# Screenshot grounding data:
--------------------
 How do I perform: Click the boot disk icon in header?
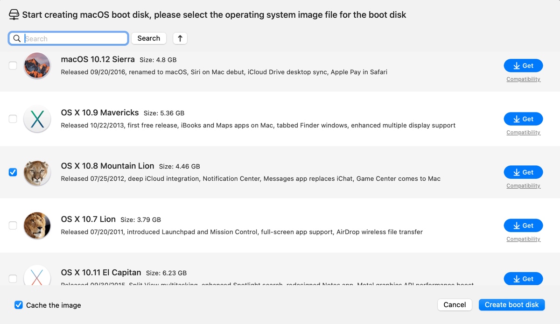[14, 14]
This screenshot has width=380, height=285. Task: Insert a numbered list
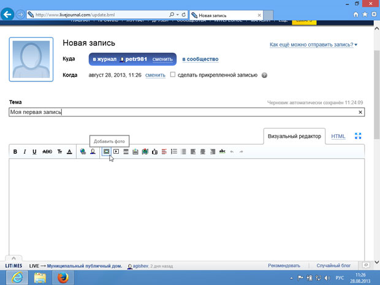[x=174, y=151]
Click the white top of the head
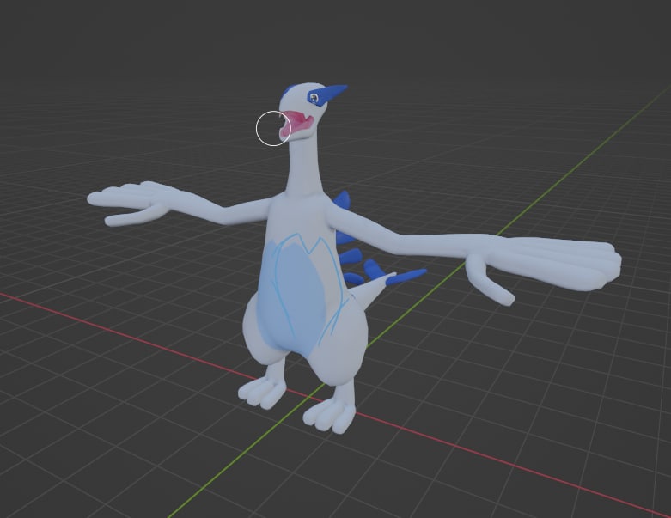 point(294,91)
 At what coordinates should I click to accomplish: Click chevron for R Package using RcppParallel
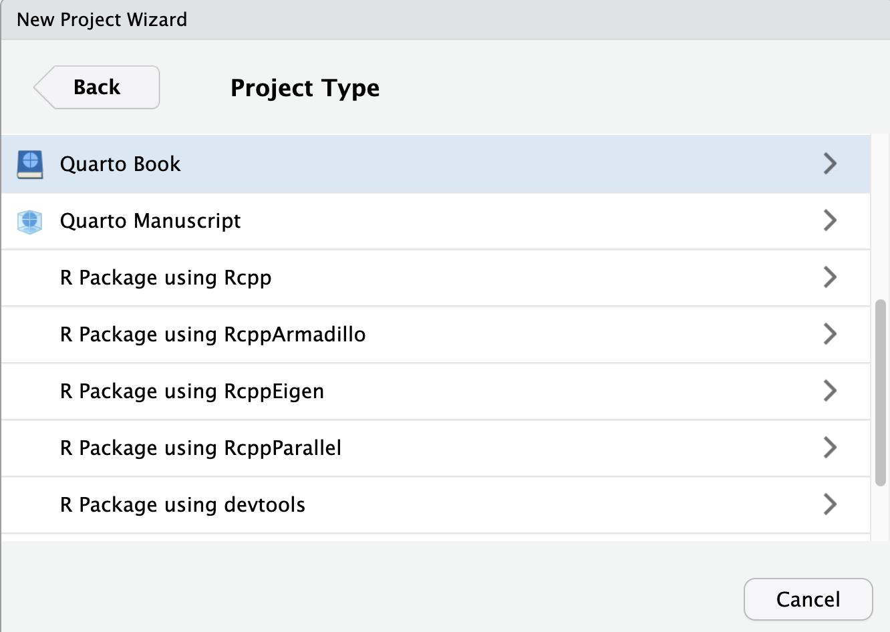[x=830, y=448]
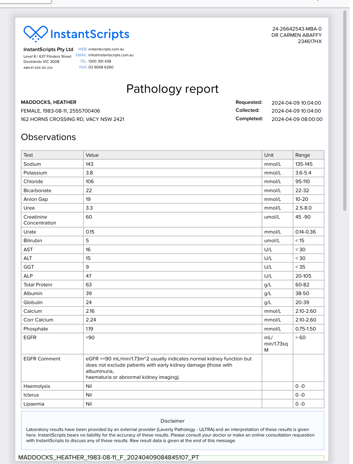Click the Test column header
The image size is (353, 464).
(x=28, y=155)
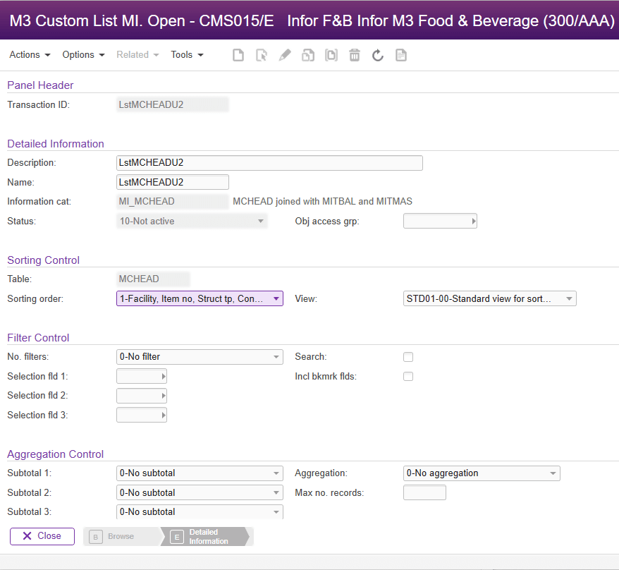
--------------------
# Problem details:
With the pictures omitted, restate every entry above word for word.

# Solution to the exercise:
 How do I perform: Click the boot disk icon in header?
[14, 14]
This screenshot has width=380, height=285. Task: Insert a numbered list
[x=174, y=151]
Click the white top of the head
 point(294,91)
 At what coordinates should I click to accomplish: Click chevron for R Package using RcppParallel
[x=830, y=448]
Click the Test column header
The image size is (353, 464).
(x=28, y=155)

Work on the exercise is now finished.